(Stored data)
BEGIN
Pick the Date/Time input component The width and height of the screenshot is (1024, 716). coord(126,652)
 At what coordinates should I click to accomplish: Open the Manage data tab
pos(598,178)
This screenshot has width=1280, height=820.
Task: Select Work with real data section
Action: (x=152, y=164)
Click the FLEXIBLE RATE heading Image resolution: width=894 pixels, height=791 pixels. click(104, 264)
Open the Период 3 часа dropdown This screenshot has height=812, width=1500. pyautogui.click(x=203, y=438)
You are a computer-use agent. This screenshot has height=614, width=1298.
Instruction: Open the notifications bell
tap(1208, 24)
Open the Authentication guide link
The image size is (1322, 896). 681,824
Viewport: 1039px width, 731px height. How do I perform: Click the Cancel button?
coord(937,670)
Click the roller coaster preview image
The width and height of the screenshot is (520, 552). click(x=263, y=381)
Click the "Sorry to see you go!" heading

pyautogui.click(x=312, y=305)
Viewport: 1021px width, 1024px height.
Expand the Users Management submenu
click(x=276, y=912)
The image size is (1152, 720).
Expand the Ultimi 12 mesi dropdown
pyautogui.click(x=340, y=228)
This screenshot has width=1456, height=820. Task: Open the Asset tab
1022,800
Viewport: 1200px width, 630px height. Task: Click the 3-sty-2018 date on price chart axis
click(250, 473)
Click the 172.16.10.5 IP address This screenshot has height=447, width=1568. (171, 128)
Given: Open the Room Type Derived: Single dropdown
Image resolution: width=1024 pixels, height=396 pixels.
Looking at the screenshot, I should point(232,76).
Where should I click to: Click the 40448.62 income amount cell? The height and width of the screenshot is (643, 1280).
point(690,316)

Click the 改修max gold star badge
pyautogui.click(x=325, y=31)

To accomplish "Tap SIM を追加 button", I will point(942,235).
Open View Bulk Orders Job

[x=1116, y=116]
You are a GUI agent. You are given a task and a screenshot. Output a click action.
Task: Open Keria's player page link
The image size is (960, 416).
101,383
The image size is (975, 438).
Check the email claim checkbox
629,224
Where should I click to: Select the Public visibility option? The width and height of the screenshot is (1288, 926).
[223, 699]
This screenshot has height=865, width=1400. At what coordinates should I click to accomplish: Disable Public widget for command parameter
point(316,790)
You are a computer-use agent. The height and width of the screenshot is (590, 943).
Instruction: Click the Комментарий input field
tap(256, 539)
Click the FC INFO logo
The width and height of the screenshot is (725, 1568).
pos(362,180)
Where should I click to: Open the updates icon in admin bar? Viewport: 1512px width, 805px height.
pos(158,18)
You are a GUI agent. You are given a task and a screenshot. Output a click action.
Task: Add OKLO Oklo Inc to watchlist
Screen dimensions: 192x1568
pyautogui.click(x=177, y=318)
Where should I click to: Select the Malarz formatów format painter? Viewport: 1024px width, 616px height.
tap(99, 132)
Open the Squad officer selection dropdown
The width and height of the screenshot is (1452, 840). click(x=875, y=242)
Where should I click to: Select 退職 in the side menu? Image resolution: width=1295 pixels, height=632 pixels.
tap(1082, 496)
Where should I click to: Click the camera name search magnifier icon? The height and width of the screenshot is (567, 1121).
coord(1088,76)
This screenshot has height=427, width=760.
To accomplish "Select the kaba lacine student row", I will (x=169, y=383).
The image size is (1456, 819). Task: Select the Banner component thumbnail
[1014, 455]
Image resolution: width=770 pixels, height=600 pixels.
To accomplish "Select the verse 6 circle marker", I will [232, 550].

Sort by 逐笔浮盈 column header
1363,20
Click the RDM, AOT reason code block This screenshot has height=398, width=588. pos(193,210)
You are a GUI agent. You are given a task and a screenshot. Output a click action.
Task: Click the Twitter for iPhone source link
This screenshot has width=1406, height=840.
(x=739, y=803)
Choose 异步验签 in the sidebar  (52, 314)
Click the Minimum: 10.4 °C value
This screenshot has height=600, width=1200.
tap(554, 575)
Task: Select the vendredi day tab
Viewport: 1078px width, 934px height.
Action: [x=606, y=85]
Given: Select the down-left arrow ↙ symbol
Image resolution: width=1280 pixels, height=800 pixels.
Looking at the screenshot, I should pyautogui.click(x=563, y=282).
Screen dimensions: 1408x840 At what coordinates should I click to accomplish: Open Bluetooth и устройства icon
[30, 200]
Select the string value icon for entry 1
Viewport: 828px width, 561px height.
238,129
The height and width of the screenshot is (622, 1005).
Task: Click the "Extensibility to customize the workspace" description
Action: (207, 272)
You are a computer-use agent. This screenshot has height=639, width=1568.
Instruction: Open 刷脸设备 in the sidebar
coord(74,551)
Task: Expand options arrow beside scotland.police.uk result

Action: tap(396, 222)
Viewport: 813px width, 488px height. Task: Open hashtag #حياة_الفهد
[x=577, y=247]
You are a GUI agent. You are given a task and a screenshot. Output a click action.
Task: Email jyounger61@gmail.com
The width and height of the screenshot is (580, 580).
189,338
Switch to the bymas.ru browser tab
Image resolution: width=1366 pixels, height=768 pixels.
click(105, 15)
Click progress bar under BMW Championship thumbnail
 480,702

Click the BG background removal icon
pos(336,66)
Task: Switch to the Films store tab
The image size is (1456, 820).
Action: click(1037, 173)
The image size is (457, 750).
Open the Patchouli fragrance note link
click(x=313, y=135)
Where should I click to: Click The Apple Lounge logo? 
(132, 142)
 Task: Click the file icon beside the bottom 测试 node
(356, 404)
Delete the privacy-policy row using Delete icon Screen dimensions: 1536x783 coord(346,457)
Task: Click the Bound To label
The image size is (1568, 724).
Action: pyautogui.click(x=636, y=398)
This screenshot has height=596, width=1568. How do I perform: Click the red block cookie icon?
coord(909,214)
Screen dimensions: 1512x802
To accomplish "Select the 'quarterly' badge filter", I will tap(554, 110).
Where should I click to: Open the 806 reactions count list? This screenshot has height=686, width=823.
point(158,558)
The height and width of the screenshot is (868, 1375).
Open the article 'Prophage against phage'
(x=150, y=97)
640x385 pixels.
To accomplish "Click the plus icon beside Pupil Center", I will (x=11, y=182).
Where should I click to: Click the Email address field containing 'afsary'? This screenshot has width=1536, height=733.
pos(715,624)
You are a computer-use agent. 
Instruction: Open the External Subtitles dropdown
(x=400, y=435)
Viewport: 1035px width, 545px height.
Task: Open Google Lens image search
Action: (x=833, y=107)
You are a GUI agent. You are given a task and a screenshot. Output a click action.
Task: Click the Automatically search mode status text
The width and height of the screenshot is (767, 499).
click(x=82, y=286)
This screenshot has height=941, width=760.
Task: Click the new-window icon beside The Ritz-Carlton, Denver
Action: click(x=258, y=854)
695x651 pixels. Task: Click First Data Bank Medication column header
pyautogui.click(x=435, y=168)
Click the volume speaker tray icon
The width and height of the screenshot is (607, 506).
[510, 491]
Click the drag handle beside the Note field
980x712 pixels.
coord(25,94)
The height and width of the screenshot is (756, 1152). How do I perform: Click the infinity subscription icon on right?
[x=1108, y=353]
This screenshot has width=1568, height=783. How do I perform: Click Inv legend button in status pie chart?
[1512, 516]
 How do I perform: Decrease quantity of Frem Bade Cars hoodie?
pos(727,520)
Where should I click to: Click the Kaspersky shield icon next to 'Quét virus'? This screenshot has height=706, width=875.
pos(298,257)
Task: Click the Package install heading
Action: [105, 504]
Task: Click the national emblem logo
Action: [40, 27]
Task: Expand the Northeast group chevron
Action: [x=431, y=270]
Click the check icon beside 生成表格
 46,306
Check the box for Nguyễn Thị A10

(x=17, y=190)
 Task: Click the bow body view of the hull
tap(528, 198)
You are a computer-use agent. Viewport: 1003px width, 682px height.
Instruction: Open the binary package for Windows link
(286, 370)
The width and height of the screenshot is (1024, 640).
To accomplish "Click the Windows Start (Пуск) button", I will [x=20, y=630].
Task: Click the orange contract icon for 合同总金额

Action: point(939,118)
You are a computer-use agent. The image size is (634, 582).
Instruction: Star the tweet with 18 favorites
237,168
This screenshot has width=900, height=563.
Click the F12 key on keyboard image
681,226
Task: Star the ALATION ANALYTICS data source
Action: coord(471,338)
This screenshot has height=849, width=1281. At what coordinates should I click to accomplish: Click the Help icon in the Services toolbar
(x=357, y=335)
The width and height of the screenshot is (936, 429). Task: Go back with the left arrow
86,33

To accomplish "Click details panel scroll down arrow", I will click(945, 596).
END
Each line that holds the string "Switch" is to be copied from the entries above.

Switch to the bymas.ru browser tab
Task: Switch to the Films store tab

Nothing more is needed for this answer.